### [RECORDS FOR PROCESSING]
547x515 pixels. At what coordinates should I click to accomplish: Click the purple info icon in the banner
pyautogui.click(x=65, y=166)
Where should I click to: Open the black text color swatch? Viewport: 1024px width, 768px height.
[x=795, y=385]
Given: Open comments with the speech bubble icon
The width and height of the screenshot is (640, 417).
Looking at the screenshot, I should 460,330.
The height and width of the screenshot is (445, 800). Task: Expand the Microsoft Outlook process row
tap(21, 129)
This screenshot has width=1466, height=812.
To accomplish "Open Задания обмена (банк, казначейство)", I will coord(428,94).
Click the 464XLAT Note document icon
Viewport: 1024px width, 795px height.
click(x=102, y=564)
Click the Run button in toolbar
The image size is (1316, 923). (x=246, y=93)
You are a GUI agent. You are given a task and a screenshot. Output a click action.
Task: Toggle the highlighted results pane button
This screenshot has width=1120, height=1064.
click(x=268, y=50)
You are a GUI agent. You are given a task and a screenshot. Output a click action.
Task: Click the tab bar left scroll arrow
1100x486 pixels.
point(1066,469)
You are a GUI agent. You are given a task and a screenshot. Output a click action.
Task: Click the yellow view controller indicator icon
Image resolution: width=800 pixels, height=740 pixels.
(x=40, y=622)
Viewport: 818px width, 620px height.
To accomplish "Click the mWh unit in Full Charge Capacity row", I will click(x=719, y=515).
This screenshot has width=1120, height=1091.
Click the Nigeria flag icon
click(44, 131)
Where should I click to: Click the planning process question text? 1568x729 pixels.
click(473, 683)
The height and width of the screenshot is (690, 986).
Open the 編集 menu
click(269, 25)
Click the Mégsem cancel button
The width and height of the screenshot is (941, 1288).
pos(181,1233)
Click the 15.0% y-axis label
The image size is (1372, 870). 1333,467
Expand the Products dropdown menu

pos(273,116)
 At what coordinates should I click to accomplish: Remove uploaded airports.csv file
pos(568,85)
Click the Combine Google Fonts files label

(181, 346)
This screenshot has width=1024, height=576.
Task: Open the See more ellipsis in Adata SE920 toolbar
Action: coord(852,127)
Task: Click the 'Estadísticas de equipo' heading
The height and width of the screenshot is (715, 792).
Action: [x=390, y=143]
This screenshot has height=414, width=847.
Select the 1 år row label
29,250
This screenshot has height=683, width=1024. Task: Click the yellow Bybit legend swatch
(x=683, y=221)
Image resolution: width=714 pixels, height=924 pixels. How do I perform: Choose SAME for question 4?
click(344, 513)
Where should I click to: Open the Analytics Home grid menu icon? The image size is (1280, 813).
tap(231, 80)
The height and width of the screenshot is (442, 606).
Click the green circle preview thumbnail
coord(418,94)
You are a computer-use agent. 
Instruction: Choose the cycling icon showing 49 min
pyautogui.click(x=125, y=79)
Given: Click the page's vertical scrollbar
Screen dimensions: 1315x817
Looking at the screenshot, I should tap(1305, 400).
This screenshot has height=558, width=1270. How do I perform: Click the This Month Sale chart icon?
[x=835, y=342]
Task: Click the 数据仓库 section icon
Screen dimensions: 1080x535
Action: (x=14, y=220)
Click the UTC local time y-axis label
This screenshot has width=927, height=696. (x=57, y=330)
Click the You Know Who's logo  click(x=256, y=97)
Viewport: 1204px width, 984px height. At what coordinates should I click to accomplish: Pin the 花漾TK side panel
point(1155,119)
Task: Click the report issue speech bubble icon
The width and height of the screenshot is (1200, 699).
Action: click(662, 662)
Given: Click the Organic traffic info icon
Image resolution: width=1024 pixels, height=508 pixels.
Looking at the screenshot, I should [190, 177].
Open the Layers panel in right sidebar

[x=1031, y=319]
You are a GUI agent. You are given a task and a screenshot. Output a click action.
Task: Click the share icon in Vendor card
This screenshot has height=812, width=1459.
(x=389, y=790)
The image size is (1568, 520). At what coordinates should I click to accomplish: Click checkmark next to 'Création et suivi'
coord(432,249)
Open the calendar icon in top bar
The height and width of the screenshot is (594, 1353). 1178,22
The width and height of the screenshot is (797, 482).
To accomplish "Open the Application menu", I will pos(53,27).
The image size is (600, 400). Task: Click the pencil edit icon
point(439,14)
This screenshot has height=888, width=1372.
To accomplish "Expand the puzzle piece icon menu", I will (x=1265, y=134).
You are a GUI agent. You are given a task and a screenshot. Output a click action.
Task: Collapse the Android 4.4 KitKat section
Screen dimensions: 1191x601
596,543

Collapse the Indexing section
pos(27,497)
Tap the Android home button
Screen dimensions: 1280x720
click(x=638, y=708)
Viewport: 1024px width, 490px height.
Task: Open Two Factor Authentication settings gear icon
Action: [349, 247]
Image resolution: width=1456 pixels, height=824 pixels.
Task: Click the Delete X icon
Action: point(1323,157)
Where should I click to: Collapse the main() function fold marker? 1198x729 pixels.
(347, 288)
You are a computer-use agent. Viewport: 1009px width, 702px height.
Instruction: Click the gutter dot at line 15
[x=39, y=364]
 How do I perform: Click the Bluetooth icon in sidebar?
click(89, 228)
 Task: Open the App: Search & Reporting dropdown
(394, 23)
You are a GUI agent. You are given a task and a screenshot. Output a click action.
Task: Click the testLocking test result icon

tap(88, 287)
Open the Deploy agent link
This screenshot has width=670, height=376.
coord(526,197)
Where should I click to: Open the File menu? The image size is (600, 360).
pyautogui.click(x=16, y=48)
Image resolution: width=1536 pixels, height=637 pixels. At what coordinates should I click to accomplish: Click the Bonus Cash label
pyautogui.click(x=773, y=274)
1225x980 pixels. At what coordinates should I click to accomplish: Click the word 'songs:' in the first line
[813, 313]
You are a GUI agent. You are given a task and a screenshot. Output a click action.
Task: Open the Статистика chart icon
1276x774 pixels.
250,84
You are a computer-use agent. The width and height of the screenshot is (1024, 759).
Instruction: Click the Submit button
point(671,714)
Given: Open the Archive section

### [EXERCISE PROMPT]
Retype the listing above in full, with no alterations.

### [EXPECTED OUTPUT]
547x515 pixels. At what coordinates should I click to accomplish: Click the purple info icon in the banner
pyautogui.click(x=65, y=166)
Where should I click to: Open the black text color swatch? Viewport: 1024px width, 768px height.
[x=795, y=385]
Given: Open comments with the speech bubble icon
The width and height of the screenshot is (640, 417).
Looking at the screenshot, I should 460,330.
The height and width of the screenshot is (445, 800). Task: Expand the Microsoft Outlook process row
tap(21, 129)
This screenshot has width=1466, height=812.
To accomplish "Open Задания обмена (банк, казначейство)", I will coord(428,94).
Click the 464XLAT Note document icon
Viewport: 1024px width, 795px height.
click(x=102, y=564)
Click the Run button in toolbar
The image size is (1316, 923). (x=246, y=93)
You are a GUI agent. You are given a task and a screenshot. Output a click action.
Task: Toggle the highlighted results pane button
This screenshot has width=1120, height=1064.
click(x=268, y=50)
You are a GUI agent. You are given a task and a screenshot. Output a click action.
Task: Click the tab bar left scroll arrow
1100x486 pixels.
point(1066,469)
You are a GUI agent. You are given a task and a screenshot. Output a click action.
Task: Click the yellow view controller indicator icon
Image resolution: width=800 pixels, height=740 pixels.
(x=40, y=622)
Viewport: 818px width, 620px height.
To accomplish "Click the mWh unit in Full Charge Capacity row", I will click(x=719, y=515).
This screenshot has width=1120, height=1091.
Click the Nigeria flag icon
click(44, 131)
Where should I click to: Click the planning process question text? 1568x729 pixels.
click(473, 683)
The height and width of the screenshot is (690, 986).
Open the 編集 menu
click(269, 25)
Click the Mégsem cancel button
The width and height of the screenshot is (941, 1288).
pos(181,1233)
Click the 15.0% y-axis label
The image size is (1372, 870). 1333,467
Expand the Products dropdown menu

pos(273,116)
 At what coordinates should I click to accomplish: Remove uploaded airports.csv file
pos(568,85)
Click the Combine Google Fonts files label

(181, 346)
This screenshot has width=1024, height=576.
Task: Open the See more ellipsis in Adata SE920 toolbar
Action: coord(852,127)
Task: Click the 'Estadísticas de equipo' heading
The height and width of the screenshot is (715, 792).
Action: [x=390, y=143]
This screenshot has height=414, width=847.
Select the 1 år row label
29,250
This screenshot has height=683, width=1024. Task: Click the yellow Bybit legend swatch
(x=683, y=221)
Image resolution: width=714 pixels, height=924 pixels. How do I perform: Choose SAME for question 4?
click(344, 513)
Where should I click to: Open the Analytics Home grid menu icon? The image size is (1280, 813).
tap(231, 80)
The height and width of the screenshot is (442, 606).
Click the green circle preview thumbnail
coord(418,94)
You are a computer-use agent. 
Instruction: Choose the cycling icon showing 49 min
pyautogui.click(x=125, y=79)
Given: Click the page's vertical scrollbar
Screen dimensions: 1315x817
Looking at the screenshot, I should tap(1305, 400).
This screenshot has height=558, width=1270. How do I perform: Click the This Month Sale chart icon?
[x=835, y=342]
Task: Click the 数据仓库 section icon
Screen dimensions: 1080x535
Action: (x=14, y=220)
Click the UTC local time y-axis label
This screenshot has width=927, height=696. (x=57, y=330)
Click the You Know Who's logo  click(x=256, y=97)
Viewport: 1204px width, 984px height. At what coordinates should I click to accomplish: Pin the 花漾TK side panel
point(1155,119)
Task: Click the report issue speech bubble icon
The width and height of the screenshot is (1200, 699).
Action: click(662, 662)
Given: Click the Organic traffic info icon
Image resolution: width=1024 pixels, height=508 pixels.
Looking at the screenshot, I should [190, 177].
Open the Layers panel in right sidebar

[x=1031, y=319]
You are a GUI agent. You are given a task and a screenshot. Output a click action.
Task: Click the share icon in Vendor card
This screenshot has height=812, width=1459.
(x=389, y=790)
The image size is (1568, 520). At what coordinates should I click to accomplish: Click checkmark next to 'Création et suivi'
coord(432,249)
Open the calendar icon in top bar
The height and width of the screenshot is (594, 1353). 1178,22
The width and height of the screenshot is (797, 482).
To accomplish "Open the Application menu", I will pos(53,27).
The image size is (600, 400). Task: Click the pencil edit icon
point(439,14)
This screenshot has height=888, width=1372.
To accomplish "Expand the puzzle piece icon menu", I will (x=1265, y=134).
You are a GUI agent. You are given a task and a screenshot. Output a click action.
Task: Collapse the Android 4.4 KitKat section
Screen dimensions: 1191x601
596,543

Collapse the Indexing section
pos(27,497)
Tap the Android home button
Screen dimensions: 1280x720
click(x=638, y=708)
Viewport: 1024px width, 490px height.
Task: Open Two Factor Authentication settings gear icon
Action: [349, 247]
Image resolution: width=1456 pixels, height=824 pixels.
Task: Click the Delete X icon
Action: point(1323,157)
Where should I click to: Collapse the main() function fold marker? 1198x729 pixels.
(347, 288)
You are a computer-use agent. Viewport: 1009px width, 702px height.
Instruction: Click the gutter dot at line 15
[x=39, y=364]
 How do I perform: Click the Bluetooth icon in sidebar?
click(89, 228)
 Task: Open the App: Search & Reporting dropdown
(394, 23)
You are a GUI agent. You are given a task and a screenshot. Output a click action.
Task: Click the testLocking test result icon

tap(88, 287)
Open the Deploy agent link
This screenshot has width=670, height=376.
coord(526,197)
Where should I click to: Open the File menu? The image size is (600, 360).
pyautogui.click(x=16, y=48)
Image resolution: width=1536 pixels, height=637 pixels. At what coordinates should I click to accomplish: Click the Bonus Cash label
pyautogui.click(x=773, y=274)
1225x980 pixels. At what coordinates should I click to accomplish: Click the word 'songs:' in the first line
[813, 313]
You are a GUI agent. You are given a task and a screenshot. Output a click action.
Task: Open the Статистика chart icon
1276x774 pixels.
250,84
You are a computer-use agent. The width and height of the screenshot is (1024, 759).
Instruction: Click the Submit button
point(671,714)
Given: Open the Archive section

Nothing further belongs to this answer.